## Exercise aim
Copy out exactly the lines from the one containing "This screenshot has" to the last line of the records below, both included, and leave out any pictures.

## Data supplied

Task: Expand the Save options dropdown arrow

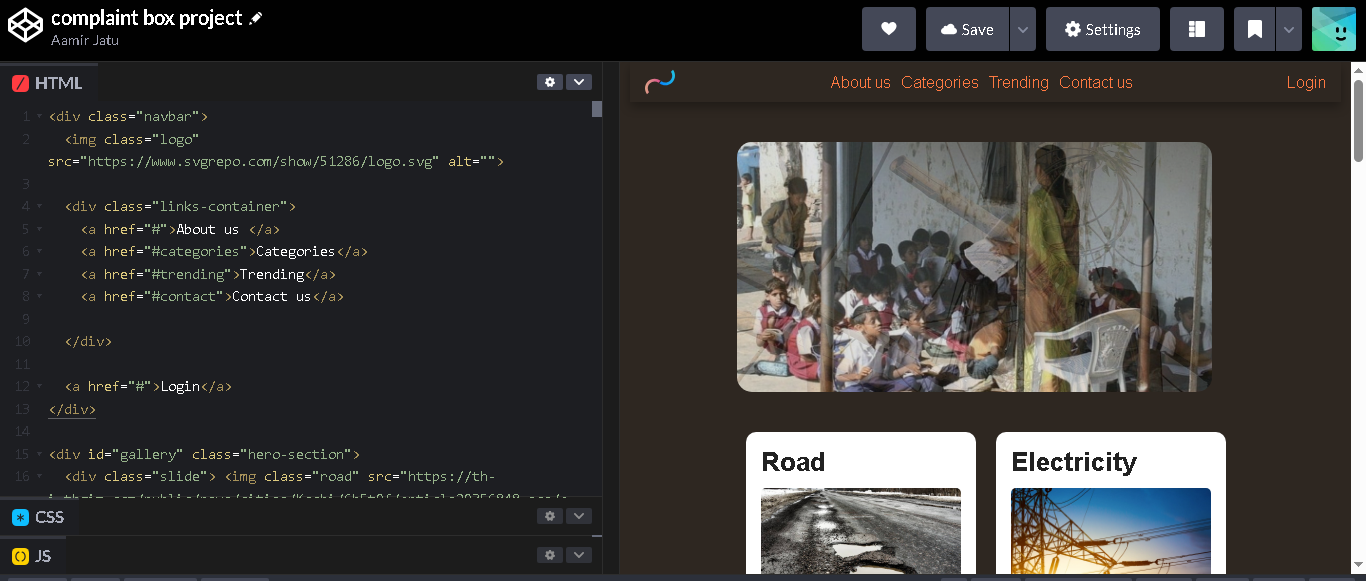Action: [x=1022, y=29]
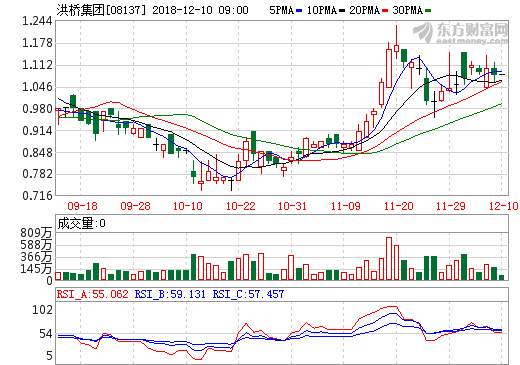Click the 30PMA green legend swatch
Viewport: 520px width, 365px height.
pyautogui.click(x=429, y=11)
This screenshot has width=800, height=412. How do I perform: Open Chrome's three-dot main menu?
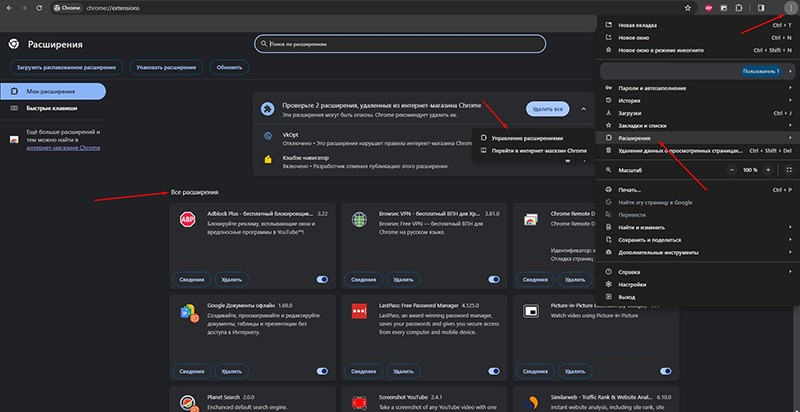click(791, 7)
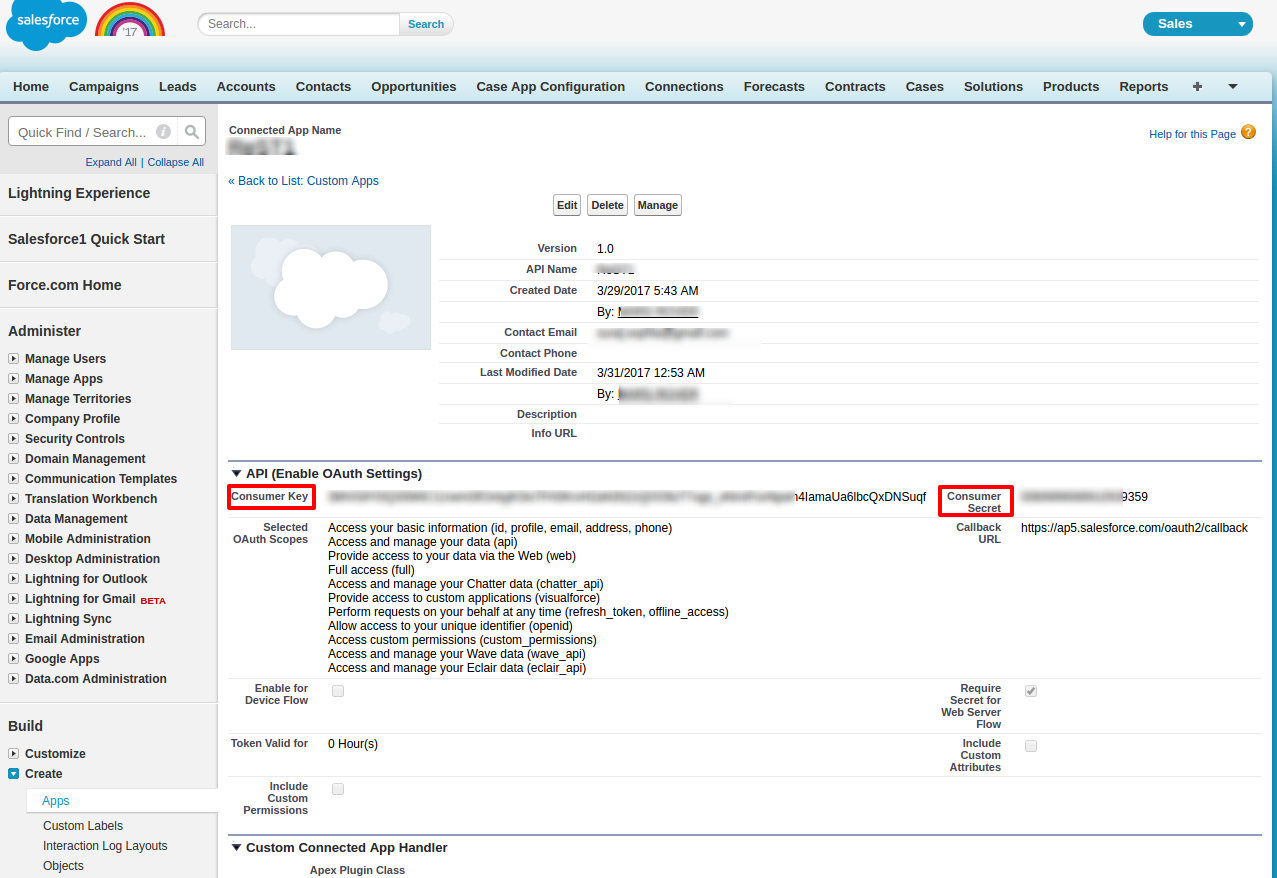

## Expected answer
This screenshot has width=800, height=412. How do I perform: Open Chrome's three-dot main menu?
click(791, 7)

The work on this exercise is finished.